Instructions for the task:
Of all the entries below, retype only the lines from the one with "Given: Click the 62 replies count" through the one with "Image resolution: width=365", exactly as they appear.

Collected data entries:
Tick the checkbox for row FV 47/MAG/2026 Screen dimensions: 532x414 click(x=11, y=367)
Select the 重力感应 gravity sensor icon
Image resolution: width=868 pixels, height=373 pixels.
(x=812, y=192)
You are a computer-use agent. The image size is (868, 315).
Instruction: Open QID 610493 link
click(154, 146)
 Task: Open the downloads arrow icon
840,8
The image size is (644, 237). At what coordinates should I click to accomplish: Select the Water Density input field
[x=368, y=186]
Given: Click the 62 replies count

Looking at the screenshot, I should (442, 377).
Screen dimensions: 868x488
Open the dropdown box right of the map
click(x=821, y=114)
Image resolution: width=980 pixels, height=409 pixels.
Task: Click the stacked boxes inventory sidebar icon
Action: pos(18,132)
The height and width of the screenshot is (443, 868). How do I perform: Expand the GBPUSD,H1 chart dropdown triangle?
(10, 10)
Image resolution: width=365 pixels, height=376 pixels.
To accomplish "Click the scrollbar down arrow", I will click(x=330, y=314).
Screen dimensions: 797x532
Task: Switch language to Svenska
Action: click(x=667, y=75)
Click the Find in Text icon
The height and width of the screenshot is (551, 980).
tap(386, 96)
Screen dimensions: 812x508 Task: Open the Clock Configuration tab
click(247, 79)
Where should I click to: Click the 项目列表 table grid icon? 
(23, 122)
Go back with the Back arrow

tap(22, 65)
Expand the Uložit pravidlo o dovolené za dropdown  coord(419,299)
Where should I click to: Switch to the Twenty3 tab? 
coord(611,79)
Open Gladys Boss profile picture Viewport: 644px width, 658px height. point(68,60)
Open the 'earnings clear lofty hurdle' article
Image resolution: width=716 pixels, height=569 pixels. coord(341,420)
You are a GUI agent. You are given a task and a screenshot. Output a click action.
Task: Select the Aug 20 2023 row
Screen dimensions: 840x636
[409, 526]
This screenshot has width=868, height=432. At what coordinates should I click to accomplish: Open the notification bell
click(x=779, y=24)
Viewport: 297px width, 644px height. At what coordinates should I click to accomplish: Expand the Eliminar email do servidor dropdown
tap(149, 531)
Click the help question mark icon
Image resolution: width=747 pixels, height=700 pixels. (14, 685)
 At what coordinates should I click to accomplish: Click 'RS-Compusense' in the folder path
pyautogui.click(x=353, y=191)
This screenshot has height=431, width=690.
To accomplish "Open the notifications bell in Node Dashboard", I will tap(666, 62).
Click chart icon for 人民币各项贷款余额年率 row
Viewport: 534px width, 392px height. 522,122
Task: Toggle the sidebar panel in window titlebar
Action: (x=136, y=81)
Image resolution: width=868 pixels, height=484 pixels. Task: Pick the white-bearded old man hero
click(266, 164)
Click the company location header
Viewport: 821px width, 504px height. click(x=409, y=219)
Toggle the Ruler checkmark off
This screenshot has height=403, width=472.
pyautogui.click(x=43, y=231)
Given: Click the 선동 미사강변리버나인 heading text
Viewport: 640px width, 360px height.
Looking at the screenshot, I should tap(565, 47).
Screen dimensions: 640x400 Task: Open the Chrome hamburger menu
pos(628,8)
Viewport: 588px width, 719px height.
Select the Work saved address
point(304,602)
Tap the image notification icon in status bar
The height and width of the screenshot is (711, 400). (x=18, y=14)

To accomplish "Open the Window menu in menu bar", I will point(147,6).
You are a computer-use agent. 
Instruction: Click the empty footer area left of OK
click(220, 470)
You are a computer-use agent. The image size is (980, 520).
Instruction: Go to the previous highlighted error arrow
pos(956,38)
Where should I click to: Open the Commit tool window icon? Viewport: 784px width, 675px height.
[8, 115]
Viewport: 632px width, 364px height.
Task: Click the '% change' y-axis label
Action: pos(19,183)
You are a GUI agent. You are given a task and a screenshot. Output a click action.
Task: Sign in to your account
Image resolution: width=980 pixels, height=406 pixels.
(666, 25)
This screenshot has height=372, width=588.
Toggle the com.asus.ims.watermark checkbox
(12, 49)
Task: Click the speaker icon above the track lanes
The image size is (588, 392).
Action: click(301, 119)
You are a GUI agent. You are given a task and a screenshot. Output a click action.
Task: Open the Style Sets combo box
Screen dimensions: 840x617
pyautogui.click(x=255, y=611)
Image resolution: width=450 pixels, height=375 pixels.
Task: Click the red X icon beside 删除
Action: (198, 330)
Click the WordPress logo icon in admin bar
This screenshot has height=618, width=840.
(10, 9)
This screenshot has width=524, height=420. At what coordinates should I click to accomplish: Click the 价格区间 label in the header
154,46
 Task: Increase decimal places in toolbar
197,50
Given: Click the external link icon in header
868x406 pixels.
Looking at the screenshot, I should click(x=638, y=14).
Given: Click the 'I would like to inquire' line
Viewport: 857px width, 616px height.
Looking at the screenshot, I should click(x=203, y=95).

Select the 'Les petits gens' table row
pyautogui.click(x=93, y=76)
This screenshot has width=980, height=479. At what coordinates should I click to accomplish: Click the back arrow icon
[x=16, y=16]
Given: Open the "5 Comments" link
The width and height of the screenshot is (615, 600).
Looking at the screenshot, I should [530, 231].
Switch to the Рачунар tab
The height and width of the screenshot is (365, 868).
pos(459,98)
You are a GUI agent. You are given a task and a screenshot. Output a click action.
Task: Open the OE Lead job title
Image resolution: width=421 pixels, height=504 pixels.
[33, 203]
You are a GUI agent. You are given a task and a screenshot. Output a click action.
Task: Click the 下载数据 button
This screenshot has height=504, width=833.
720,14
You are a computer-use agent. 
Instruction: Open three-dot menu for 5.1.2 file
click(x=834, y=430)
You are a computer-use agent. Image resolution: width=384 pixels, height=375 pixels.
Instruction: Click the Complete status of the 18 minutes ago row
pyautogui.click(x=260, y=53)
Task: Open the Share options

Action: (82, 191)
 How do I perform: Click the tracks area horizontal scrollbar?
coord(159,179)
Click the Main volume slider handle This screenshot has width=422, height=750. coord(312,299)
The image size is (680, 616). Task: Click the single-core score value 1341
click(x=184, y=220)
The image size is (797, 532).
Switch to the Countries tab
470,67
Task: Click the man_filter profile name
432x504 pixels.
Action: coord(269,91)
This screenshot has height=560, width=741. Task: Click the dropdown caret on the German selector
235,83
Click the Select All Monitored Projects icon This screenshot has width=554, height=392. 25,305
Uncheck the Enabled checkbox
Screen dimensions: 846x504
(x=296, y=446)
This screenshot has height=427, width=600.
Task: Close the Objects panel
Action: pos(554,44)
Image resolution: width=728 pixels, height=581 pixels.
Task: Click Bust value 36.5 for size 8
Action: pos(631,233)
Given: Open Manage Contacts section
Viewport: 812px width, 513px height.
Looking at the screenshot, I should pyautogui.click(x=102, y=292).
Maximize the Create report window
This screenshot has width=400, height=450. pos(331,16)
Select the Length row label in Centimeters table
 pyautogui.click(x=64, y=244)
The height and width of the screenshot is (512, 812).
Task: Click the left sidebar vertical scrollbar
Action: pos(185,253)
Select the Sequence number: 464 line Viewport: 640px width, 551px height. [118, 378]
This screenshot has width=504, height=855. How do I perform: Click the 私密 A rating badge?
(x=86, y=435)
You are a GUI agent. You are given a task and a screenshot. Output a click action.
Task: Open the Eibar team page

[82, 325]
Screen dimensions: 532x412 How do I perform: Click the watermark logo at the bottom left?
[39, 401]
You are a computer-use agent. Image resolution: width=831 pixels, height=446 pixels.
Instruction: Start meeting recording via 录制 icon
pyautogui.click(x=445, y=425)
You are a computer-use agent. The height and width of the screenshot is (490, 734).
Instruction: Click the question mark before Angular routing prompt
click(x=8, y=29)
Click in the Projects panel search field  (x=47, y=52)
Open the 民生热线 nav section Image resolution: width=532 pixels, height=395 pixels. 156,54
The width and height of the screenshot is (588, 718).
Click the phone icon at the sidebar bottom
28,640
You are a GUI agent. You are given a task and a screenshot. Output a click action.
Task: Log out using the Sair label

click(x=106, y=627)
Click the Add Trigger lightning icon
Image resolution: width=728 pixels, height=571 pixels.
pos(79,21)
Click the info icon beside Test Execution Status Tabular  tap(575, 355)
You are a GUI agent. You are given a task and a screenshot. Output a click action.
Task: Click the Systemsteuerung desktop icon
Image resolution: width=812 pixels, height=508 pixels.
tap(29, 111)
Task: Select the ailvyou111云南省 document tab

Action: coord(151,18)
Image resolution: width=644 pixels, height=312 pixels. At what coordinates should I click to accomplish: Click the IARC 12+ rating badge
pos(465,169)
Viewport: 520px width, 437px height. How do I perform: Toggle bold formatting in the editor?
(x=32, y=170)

Answer to this problem:
Given: Click the 62 replies count

Looking at the screenshot, I should (442, 377).
Screen dimensions: 868x488
Open the dropdown box right of the map
click(x=821, y=114)
Image resolution: width=980 pixels, height=409 pixels.
Task: Click the stacked boxes inventory sidebar icon
Action: pos(18,132)
The height and width of the screenshot is (443, 868). How do I perform: Expand the GBPUSD,H1 chart dropdown triangle?
(10, 10)
Image resolution: width=365 pixels, height=376 pixels.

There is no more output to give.